* _EXERCISE DIRECTIONS_
Wherever "computer" appears in a line of the records below, count that line, and report only the number.

(Stored data entries)
────────────────

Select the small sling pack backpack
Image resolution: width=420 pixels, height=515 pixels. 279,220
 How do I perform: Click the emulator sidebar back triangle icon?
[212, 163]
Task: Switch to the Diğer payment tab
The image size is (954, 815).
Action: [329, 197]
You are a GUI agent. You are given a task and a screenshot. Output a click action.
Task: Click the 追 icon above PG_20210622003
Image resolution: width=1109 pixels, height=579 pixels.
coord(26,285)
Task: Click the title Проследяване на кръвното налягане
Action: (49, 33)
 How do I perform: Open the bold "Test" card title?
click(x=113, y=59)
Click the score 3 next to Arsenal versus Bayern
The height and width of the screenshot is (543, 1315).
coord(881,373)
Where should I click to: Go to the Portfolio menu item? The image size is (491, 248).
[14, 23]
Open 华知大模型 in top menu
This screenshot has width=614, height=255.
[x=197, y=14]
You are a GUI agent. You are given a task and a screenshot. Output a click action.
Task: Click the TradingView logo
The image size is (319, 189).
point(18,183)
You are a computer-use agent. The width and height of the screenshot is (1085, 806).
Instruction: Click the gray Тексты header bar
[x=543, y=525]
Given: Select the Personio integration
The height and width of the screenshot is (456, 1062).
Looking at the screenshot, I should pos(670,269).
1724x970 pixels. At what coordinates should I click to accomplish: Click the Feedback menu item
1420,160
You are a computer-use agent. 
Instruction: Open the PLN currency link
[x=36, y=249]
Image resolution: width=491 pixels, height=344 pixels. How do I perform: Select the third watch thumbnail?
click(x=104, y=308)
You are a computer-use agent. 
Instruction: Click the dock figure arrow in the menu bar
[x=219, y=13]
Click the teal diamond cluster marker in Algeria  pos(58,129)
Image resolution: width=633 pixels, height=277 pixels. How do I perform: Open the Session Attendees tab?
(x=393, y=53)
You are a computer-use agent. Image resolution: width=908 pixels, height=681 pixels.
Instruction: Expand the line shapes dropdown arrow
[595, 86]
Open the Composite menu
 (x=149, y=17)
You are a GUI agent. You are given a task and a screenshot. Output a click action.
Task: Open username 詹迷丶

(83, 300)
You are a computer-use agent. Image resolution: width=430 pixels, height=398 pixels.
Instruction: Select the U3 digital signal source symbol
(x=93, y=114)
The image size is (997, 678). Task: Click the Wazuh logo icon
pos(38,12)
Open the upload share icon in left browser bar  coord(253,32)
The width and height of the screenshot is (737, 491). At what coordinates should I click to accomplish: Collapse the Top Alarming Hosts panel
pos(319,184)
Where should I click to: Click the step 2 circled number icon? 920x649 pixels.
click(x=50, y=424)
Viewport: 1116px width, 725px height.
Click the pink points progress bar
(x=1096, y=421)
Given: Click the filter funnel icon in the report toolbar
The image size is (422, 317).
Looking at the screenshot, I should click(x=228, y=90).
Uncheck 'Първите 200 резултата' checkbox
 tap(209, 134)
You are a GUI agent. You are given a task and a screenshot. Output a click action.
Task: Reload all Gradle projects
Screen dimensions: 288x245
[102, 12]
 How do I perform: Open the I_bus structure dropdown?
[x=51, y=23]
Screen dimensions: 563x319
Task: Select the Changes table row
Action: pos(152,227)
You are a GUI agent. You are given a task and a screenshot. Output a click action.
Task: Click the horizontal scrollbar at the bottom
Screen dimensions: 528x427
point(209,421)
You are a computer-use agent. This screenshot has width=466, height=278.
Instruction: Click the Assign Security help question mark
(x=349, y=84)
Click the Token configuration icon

────────────────

* _WRITTEN RESPONSE_
6